Supporters of Brexit cannot believe in May 2023 what they believed in January 2022. But rather than admit to a mistake, the right retreats into a stab-in-the-back myth: the conspiracy theory of the defeated. Brexit was sabotaged by “anti-Brexit activist civil servants” (Dominic Raab), “a Europhile blob” (Daniel Hannan), and “ the objection and obstruction” of remainers (Jacob Rees-Mogg).
So intoxicating is the conspiracy theory that not one leading supporter of Brexit has admitted that leaving the European Union was a mistake...
https://www.theguardian.com/commentisfree/2023/may/02/gove-hunt-beware-surrey-turf-out-tories-conservatives
<<But here was the dream Lib Dem door-knock: a young couple with a small boy, ex-Tory voters who had voted Brexit and were now full of indignant regret, had a lot to say and out it all poured. “We were turkeys voting for Christmas,” said the father, shaking his head in disbelief. His company supplies many others struggling with Brexit fallout: “They can’t sell into the EU, takes too long, too expensive.” Why did they vote Brexit? “I wish we hadn’t,” says his wife. “I just thought, ‘We’re British, we don’t want to be pushed around.’ We had no idea how well we did out of it.
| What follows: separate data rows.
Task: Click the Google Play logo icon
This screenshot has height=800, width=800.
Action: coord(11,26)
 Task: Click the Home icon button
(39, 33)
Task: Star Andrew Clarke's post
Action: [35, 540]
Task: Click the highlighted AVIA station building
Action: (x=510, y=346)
Oven-ready? Boris had nothing. He just lied and lied, even to the Queen. We won’t forgive Tories.>>
For better or worse, Brexit is the thing that defines the politicians of this generation. A big binary choice one way or the other.
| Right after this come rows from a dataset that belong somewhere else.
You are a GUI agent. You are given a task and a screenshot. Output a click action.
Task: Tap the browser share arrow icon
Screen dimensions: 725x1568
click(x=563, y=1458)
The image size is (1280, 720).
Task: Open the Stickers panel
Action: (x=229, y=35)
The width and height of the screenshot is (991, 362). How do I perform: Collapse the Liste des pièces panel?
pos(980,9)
To say "I thought this would be great, but it's actually gone badly"... How can you say that in public and expect to be taken seriously about anything ever again? It's career death.
To say to yourself "This thing I strove for for years, it's harmed the country"... How can you say that and live with yourself? It requires a lot of integrity.
And to save the arguments, this works equally whichever side of the 2016 debate people were. The most you can hope for is that your former opponents stop talking and try to change the subject.
I've mentioned before the old physics aphorism. It's relevant here, except that science has a much stronger "if the facts change, you should change your model" than most human endeavours.
Max Planck: A new scientific truth does not triumph by convincing its opponents and making them see the light, but rather because its opponents eventually die and a new generation grows up that is familiar with it ...
An important scientific innovation rarely makes its way by gradually winning over and converting its opponents: it rarely happens that Saul becomes Paul. What does happen is that its opponents gradually die out, and that the growing generation is familiarized with the ideas from the beginning: another instance of the fact that the future lies with the youth.
Or Science progresses one funeral at a time.
The challenge for Team Brexit is that the young and middle aged aren't buying their vision. Not yet, anyway.